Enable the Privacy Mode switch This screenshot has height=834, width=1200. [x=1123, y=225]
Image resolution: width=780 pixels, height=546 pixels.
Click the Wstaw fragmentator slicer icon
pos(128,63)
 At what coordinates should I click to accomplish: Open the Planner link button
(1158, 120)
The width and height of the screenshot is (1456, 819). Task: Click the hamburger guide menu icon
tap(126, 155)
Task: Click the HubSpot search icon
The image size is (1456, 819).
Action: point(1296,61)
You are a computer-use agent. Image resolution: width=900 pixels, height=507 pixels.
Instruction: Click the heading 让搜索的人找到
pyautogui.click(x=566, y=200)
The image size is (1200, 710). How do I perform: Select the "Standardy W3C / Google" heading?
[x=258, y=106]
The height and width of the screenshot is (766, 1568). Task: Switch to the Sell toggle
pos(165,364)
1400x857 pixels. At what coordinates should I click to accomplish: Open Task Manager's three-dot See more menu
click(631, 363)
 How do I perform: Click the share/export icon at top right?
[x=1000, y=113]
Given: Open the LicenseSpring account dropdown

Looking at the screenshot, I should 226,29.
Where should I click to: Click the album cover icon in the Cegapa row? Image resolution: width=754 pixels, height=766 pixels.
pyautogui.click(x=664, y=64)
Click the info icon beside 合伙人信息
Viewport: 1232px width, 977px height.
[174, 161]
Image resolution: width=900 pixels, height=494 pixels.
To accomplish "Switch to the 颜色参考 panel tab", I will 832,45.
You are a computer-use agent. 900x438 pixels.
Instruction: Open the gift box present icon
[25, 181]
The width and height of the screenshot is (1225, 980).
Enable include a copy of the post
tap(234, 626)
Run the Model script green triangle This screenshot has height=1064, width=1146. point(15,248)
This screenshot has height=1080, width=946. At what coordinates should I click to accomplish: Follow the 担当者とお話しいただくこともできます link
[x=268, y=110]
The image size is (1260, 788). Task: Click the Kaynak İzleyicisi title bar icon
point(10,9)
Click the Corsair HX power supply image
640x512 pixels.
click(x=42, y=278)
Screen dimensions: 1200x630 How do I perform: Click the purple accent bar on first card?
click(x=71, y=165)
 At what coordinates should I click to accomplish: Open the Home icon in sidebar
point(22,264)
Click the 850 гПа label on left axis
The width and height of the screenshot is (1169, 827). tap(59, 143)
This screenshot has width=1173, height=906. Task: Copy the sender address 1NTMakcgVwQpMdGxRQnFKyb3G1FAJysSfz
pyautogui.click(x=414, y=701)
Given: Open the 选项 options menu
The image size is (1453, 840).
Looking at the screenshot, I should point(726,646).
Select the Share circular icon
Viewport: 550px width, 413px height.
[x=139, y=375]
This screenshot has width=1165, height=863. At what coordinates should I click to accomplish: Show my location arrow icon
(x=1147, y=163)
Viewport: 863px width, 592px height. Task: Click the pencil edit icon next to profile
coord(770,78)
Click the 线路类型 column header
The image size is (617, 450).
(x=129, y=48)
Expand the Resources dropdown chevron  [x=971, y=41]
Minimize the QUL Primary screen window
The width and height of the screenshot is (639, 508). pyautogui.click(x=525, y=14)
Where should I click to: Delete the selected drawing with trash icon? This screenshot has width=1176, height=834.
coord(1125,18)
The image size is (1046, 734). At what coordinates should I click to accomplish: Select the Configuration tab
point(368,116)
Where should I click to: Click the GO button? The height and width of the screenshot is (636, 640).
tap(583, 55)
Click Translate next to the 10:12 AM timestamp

____

WRITTEN EXERCISE: Format every line of the material above as a JSON array of strings, one string per line, skipping blank lines.

RESULT FOR THIS TASK:
[
  "Enable the Privacy Mode switch This screenshot has height=834, width=1200. [x=1123, y=225]",
  "Image resolution: width=780 pixels, height=546 pixels.",
  "Click the Wstaw fragmentator slicer icon",
  "pos(128,63)",
  " At what coordinates should I click to accomplish: Open the Planner link button",
  "(1158, 120)",
  "The width and height of the screenshot is (1456, 819). Task: Click the hamburger guide menu icon",
  "tap(126, 155)",
  "Task: Click the HubSpot search icon",
  "The image size is (1456, 819).",
  "Action: point(1296,61)",
  "You are a computer-use agent. Image resolution: width=900 pixels, height=507 pixels.",
  "Instruction: Click the heading 让搜索的人找到",
  "pyautogui.click(x=566, y=200)",
  "The image size is (1200, 710). How do I perform: Select the \"Standardy W3C / Google\" heading?",
  "[x=258, y=106]",
  "The height and width of the screenshot is (766, 1568). Task: Switch to the Sell toggle",
  "pos(165,364)",
  "1400x857 pixels. At what coordinates should I click to accomplish: Open Task Manager's three-dot See more menu",
  "click(631, 363)",
  " How do I perform: Click the share/export icon at top right?",
  "[x=1000, y=113]",
  "Given: Open the LicenseSpring account dropdown",
  "Looking at the screenshot, I should 226,29.",
  "Where should I click to: Click the album cover icon in the Cegapa row? Image resolution: width=754 pixels, height=766 pixels.",
  "pyautogui.click(x=664, y=64)",
  "Click the info icon beside 合伙人信息",
  "Viewport: 1232px width, 977px height.",
  "[174, 161]",
  "Image resolution: width=900 pixels, height=494 pixels.",
  "To accomplish \"Switch to the 颜色参考 panel tab\", I will 832,45.",
  "You are a computer-use agent. 900x438 pixels.",
  "Instruction: Open the gift box present icon",
  "[25, 181]",
  "The width and height of the screenshot is (1225, 980).",
  "Enable include a copy of the post",
  "tap(234, 626)",
  "Run the Model script green triangle This screenshot has height=1064, width=1146. point(15,248)",
  "This screenshot has height=1080, width=946. At what coordinates should I click to accomplish: Follow the 担当者とお話しいただくこともできます link",
  "[x=268, y=110]",
  "The image size is (1260, 788). Task: Click the Kaynak İzleyicisi title bar icon",
  "point(10,9)",
  "Click the Corsair HX power supply image",
  "640x512 pixels.",
  "click(x=42, y=278)",
  "Screen dimensions: 1200x630 How do I perform: Click the purple accent bar on first card?",
  "click(x=71, y=165)",
  " At what coordinates should I click to accomplish: Open the Home icon in sidebar",
  "point(22,264)",
  "Click the 850 гПа label on left axis",
  "The width and height of the screenshot is (1169, 827). tap(59, 143)",
  "This screenshot has width=1173, height=906. Task: Copy the sender address 1NTMakcgVwQpMdGxRQnFKyb3G1FAJysSfz",
  "pyautogui.click(x=414, y=701)",
  "Given: Open the 选项 options menu",
  "The image size is (1453, 840).",
  "Looking at the screenshot, I should point(726,646).",
  "Select the Share circular icon",
  "Viewport: 550px width, 413px height.",
  "[x=139, y=375]",
  "This screenshot has width=1165, height=863. At what coordinates should I click to accomplish: Show my location arrow icon",
  "(x=1147, y=163)",
  "Viewport: 863px width, 592px height. Task: Click the pencil edit icon next to profile",
  "coord(770,78)",
  "Click the 线路类型 column header",
  "The image size is (617, 450).",
  "(x=129, y=48)",
  "Expand the Resources dropdown chevron  [x=971, y=41]",
  "Minimize the QUL Primary screen window",
  "The width and height of the screenshot is (639, 508). pyautogui.click(x=525, y=14)",
  "Where should I click to: Delete the selected drawing with trash icon? This screenshot has width=1176, height=834.",
  "coord(1125,18)",
  "The image size is (1046, 734). At what coordinates should I click to accomplish: Select the Configuration tab",
  "point(368,116)",
  "Where should I click to: Click the GO button? The height and width of the screenshot is (636, 640).",
  "tap(583, 55)",
  "Click Translate next to the 10:12 AM timestamp"
]